LEAVE YOUR SUPPER {2010}

  1. NURSERY RHYME OF INNOCENCE AND EXPERIENCE { lyric | video }
  2. EQUESTRIENNE { lyric | video }
  3. CALICO PIE { lyric }
  4. BLEEZER’S ICE-CREAM { lyric }
  5. IT MAKES A CHANGE { lyric }
  6. THE KING OF CHINA’S DAUGHTER { lyric | video }
  7. THE DANCING BEAR { lyric }
  8. THE MAN IN THE WILDERNESS { lyric | video }
  9. MAGGIE AND MILLY AND MOLLY AND MAY { lyric }
  10. IF NO ONE EVER MARRIES ME { lyric | video }
  11. THE SLEEPY GIANT { lyric | video }
  12. THE PEPPERY MAN { lyric | video }
  13. THE BLIND MEN AND THE ELEPHANT { lyric }

With the birth of her daughter in 2003 Natalie began Leave Your Sleep / Leave Your Supper, a seven-year-long project that led to the recording of a double album in 2010 of musical adaptations of classic children’s poetry. Among the poets’ work she selected were British Victorians such as Edward Lear, Christina Rossetti, Robert Louis Stevenson and Gerard Manley Hopkins and 20th century American writers, e.e. Cummings and Ogden Nash, etc. She drew from a wide range of stylistic musical settings to illustrate the poems. She collaborated with 130 different musicians including from Cajun band to early music consort to Chinese music ensemble Wynton Marsalis and Quintet, Medeski, Martin & Wood, The Klezmatics, The Ditty Bops, The Memphis Boys, The Fairfield Four, Hazmat Modine, Lúnasa and members of the New York Philharmonic. The album was produced by Natalie and Andres Levin and with a few exceptions all the sessions were engineered by Nick Wollage, assisted by Eli Walker at the Clubhouse in Rhinebeck, NY.
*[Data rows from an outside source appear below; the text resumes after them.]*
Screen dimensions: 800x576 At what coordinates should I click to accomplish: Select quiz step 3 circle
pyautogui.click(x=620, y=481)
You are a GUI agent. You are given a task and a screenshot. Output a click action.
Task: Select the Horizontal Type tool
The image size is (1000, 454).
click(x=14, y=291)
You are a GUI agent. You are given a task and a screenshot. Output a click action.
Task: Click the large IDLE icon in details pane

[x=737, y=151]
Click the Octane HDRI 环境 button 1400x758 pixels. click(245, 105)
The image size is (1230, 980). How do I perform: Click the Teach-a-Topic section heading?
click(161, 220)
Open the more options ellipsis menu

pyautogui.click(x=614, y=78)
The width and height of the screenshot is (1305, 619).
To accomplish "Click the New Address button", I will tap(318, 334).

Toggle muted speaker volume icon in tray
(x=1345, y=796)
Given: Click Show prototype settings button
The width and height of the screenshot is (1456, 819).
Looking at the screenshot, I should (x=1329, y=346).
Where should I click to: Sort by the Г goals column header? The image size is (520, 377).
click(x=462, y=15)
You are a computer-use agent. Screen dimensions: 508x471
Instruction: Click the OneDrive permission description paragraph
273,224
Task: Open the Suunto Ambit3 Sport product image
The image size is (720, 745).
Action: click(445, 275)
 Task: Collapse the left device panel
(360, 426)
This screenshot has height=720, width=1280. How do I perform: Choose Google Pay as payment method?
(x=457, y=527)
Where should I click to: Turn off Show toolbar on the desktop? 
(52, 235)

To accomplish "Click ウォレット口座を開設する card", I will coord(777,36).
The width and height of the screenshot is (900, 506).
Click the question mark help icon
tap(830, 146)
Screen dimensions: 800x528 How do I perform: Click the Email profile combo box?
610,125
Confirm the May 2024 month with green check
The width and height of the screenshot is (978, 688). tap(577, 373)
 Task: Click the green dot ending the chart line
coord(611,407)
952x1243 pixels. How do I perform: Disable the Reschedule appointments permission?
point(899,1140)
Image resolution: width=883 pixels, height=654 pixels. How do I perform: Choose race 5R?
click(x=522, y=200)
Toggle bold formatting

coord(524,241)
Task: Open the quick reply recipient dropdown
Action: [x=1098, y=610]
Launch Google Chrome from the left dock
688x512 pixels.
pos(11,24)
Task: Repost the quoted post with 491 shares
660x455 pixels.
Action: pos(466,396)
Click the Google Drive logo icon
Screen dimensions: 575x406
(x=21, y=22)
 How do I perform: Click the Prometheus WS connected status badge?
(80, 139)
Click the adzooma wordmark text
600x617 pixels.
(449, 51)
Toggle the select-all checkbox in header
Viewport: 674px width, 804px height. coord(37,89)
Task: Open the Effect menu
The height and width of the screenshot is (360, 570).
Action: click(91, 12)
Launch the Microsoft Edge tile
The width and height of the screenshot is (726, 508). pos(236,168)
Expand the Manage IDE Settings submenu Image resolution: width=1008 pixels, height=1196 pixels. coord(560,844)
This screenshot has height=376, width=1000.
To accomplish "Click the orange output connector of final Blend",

Leave Your Sleep included a handsome 80-page hardcover book (by award winning British book designer David Pearson) with biographical essays on the poets by Natalie and archival portraits obtained from libraries, museums and private collections in both the US and UK. This was the first of several albums to be released by Nonesuch Records. In 2012 Leave Your Sleep was the inspiration for a beautiful children’s book illustrated by Barbara McClintock through MacMillan Publishing.